Karma Cleanser - February 19 2003

Dear Karma Cleanser:
I finally got fed up with my sister-in-law’s lying, thieving ways. I sent her a really nasty, hateful e-mail telling her she is a bad mother, con artist, nasty to her own recently widowed mother, a loser who is a twice-convicted felon, etc. Well, I never would have dreamed that she would show her mother and daughters this e-mail. I thought she would have been too embarrassed to show anyone and would have deleted it. Of course they hate me for it, and even though everything in it is true, she is still the “daughter,” while I am the daughter-in-law, i.e. a second-class citizen in their family. I don’t regret sending her the e-mail, but I feel terrible she showed it to her mother and daughters. She turned this against me! She has never even replied to it, she just took her aggression out on her mother, who in turn is angry at me. I feel my sister-in-law’s demons have attached themselves to me. What can I do?

-- Not Very Tactful

Let’s take a step back here and consider something. What possible good could have come from sending that e-mail? Did you really think the evil sister would read it and suddenly realize, “Gosh, she’s right. I am a bitch.” But we’re not here to deal with the past.
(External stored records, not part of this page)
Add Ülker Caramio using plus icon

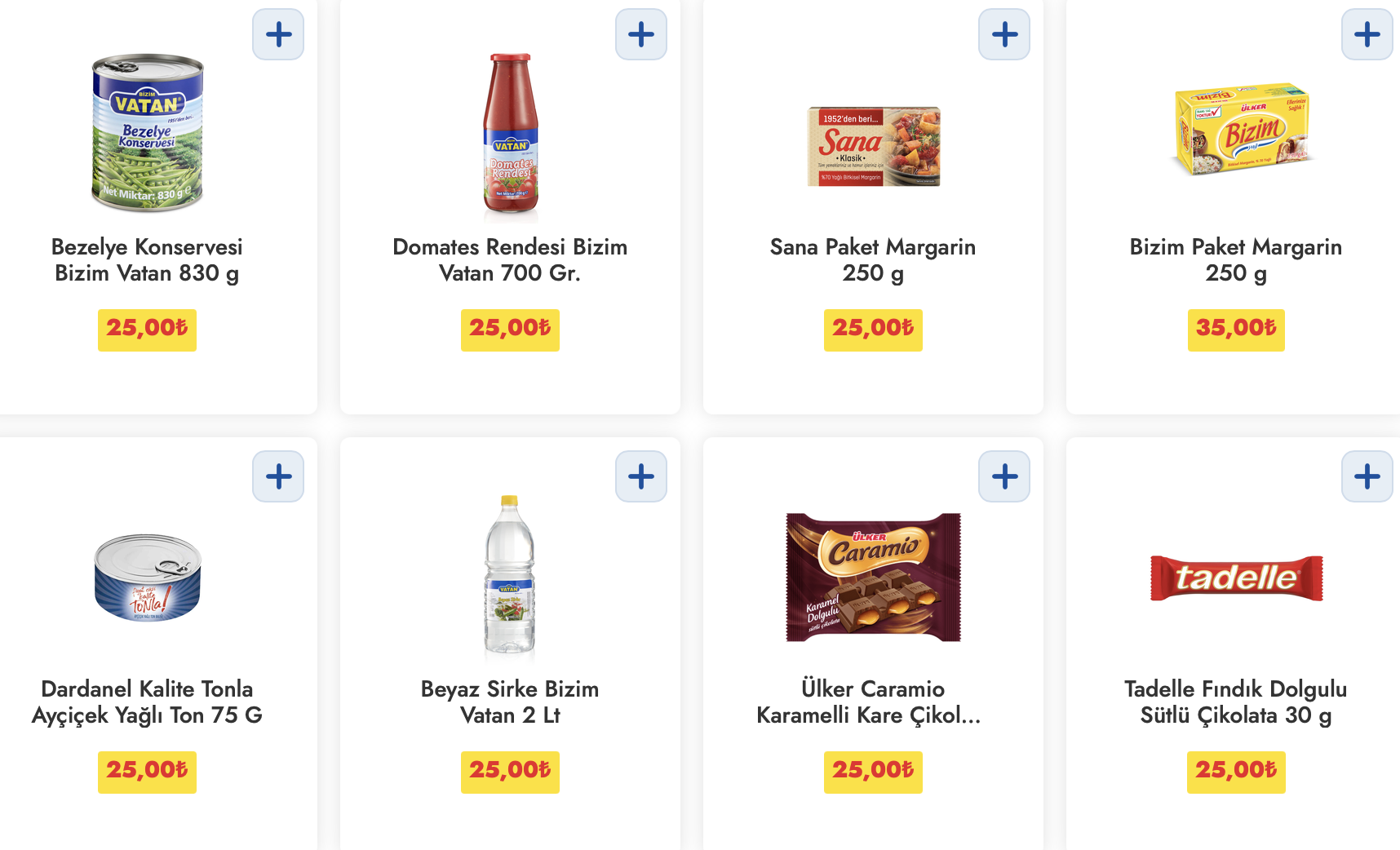point(1004,476)
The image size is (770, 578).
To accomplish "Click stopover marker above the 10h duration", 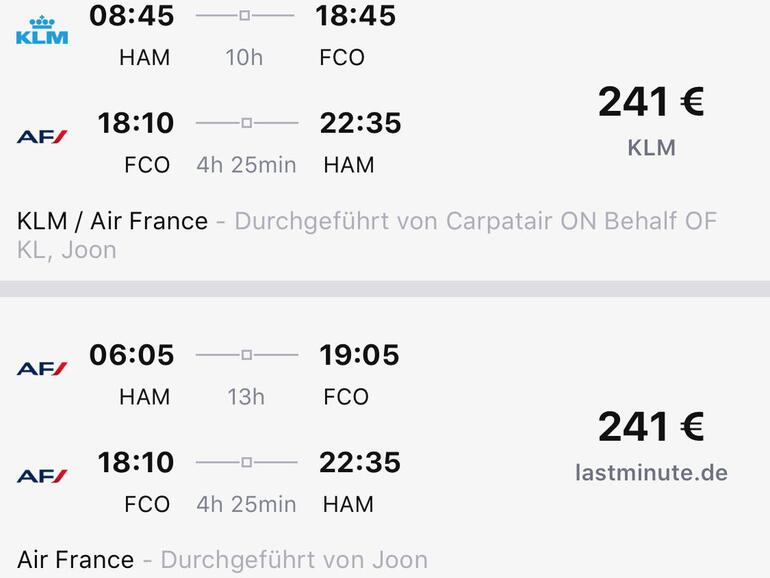I will (245, 16).
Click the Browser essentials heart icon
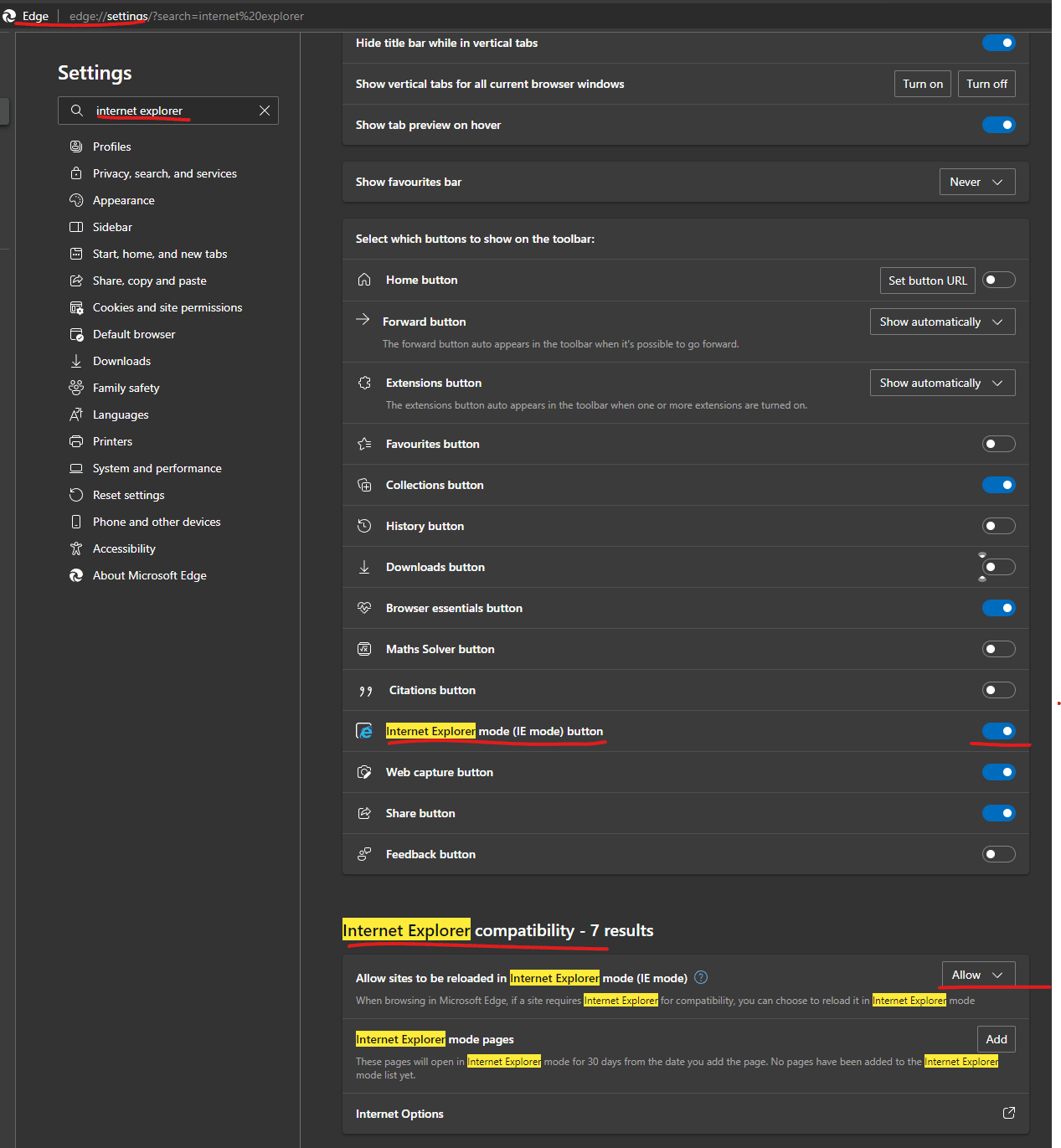 coord(364,608)
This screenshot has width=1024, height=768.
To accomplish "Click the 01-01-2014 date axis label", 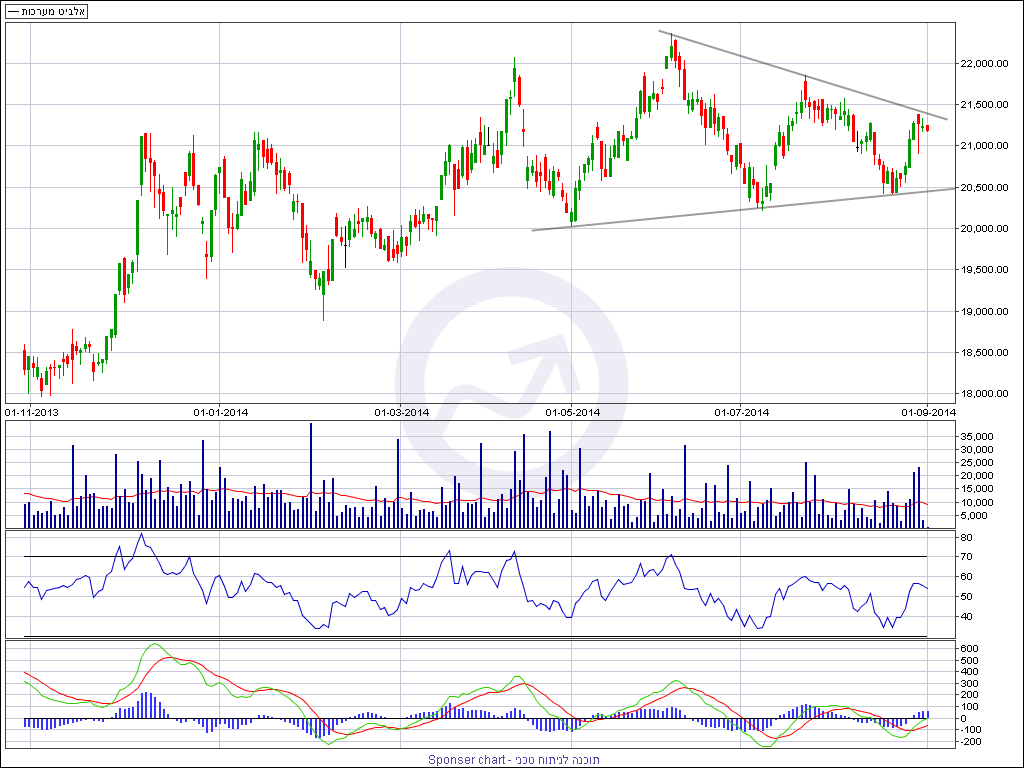I will (x=220, y=411).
Instead, let’s focus on mending some bridges, and facing some realities. You’re probably always going to be a second-class citizen in that family. Tough luck. Welcome to marriage. However, you could regain some face by sending another, less-hateful e-mail, this time addressed to your mother-in-law. Tell her: “I’m sorry if I overstepped my boundaries. I worry that your daughter is doing you wrong, but I realize that this is a family fight that I probably should not get involved in. I just want you to be happy.” There now, can’t you feel the love already?

Dear Karma Cleanser:
I have been told that I will soon move into a relationship with someone I know and that it will be “undeniable.” I have also been told that I will move into this relationship in order to clear relationship karma. Does this clearing have to be a painful process? If so, is there any way to mitigate the effects?

-- Future Uncertain

Have you been talking to Miss Cleo again? We thought those psychic friendship phone lines had gone the way of dot-com stock options. Anyway, yes, clearing out bad relationship karma can be a painful process, but it’s not something you should fear. Think of it like flossing. Sure, your gums might bleed, but isn’t that better than losing your teeth?